Foto: ERIC GAILLARD | Reuters

Amok es un concepto malayo que popularizó Rudyard Kipling en algunos de sus relatos coloniales. La traducción más exacta sería “entregar hasta el último aliento en la batalla”. Para el guerrero malayo tenía que ver con su fe y honor. El concepto formaba parte de la vida ritual de Malasia y del sur de la India y se ligaba al mundo de la guerra. De hecho, los sorprendidos viajeros holandeses descubrieron que muchos de ellos pedían la sanación de la enfermedad para poder morir con una dignidad mayor en el campo de batalla. Porque el amok era esencial en una élite bélica que nunca tuvo un ápice de duda para lanzarse contra el enemigo, aún sabiendo que la muerte era el final más probable. Desde esta cosmovisión, no es difícil entender que esa actitud catártica les transformaba en los predilectos de la divinidad. Por esta razón, se convirtió en una táctica más: salir a la calle a asesinar a quien se interpusiera en el camino.

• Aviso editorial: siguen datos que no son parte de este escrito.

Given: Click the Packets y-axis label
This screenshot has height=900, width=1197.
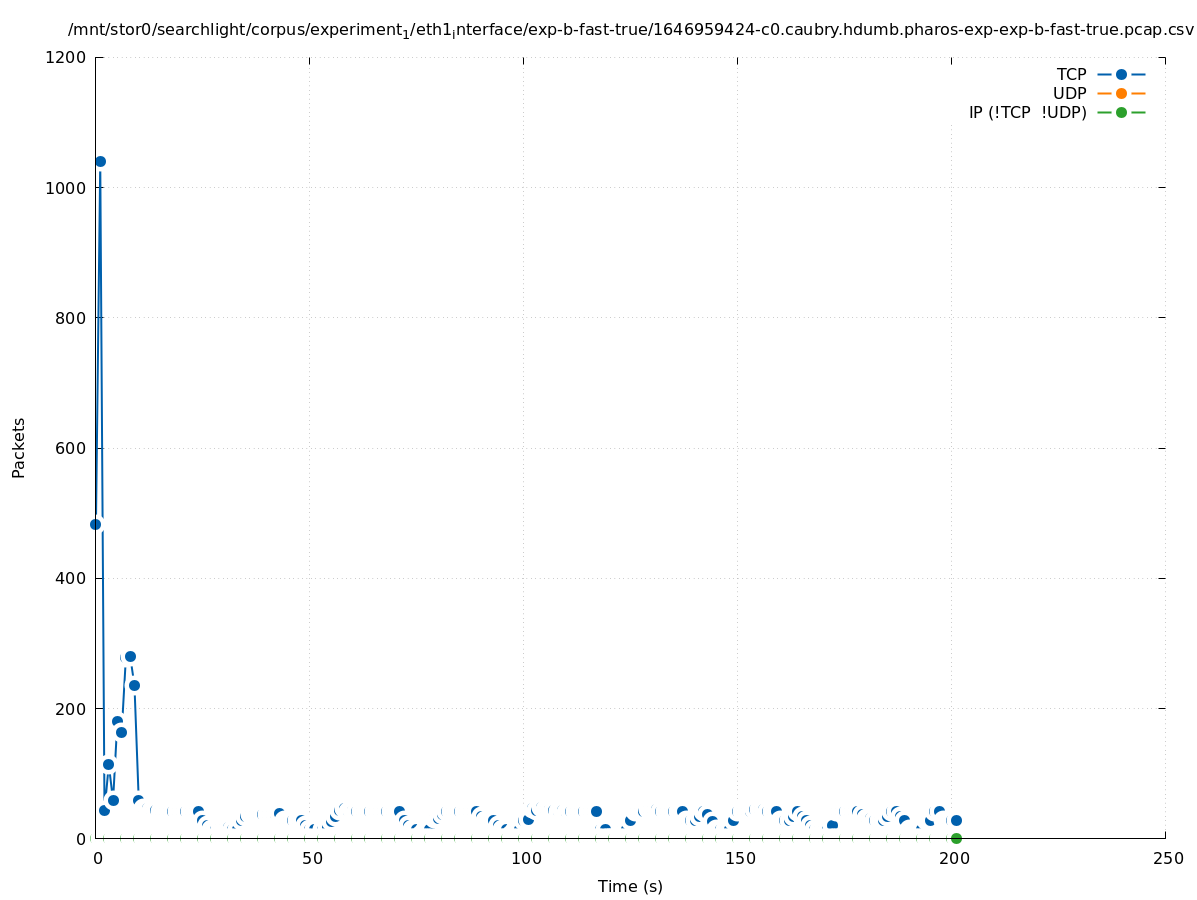Looking at the screenshot, I should click(19, 447).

Descubrí el amok en una obra olvidada, pero aún actual, del sociólogo alemán Wolfgang Sofsky: Tiempos de horror. Amok, violencia, guerra (Siglo XXI Editores). Y es que, aunque el término usado proceda del malayo, su descripción encaja con similares fenómenos en otras épocas y culturas. Hoy en día no es infrecuente. El cine lo inmortalizó en aquel día de furia que tuvo a Michael Douglas como protagonista. Es más, incluso se ha definido como un síndrome psiquiátrico reconocido internacionalmente. Los protagonistas pueden ser reconocidos como personajes coléricos o como personas de pulcro comportamiento. Sean como sean, una especie de tensión violenta les lleva a terminar inexplicablemente con todo lo que encuentran a su alrededor. Para algunos estudiosos, detrás del amok nos encontramos ante una peligrosa acumulación de odio, no a algo en concreto, sino más bien hacia la propia existencia.

En el aniversario de la masacre de Niza, con las polémicas imágenes de Paris-Match al fondo, no puedo más que pensar que la estrategia yihadista que sufrimos se asienta en las mismas coordenadas que el horror homicida del amok. No en vano, como recordaba Sofsky, las dos características principales de este tipo de ataques son la desmesura y la rapidez. El asesino solamente quiere matar. Hace un año, no lo olvidemos, fueron 86. Pero no debemos caer en el pesimismo. Poco a poco vamos aprendiendo a responder a los cambiantes desafíos criminales de quienes nos quieren arrebatar todo. Quizá hasta nos hayamos dado cuenta que, para bien o para mal, no existe nada nuevo bajo el sol.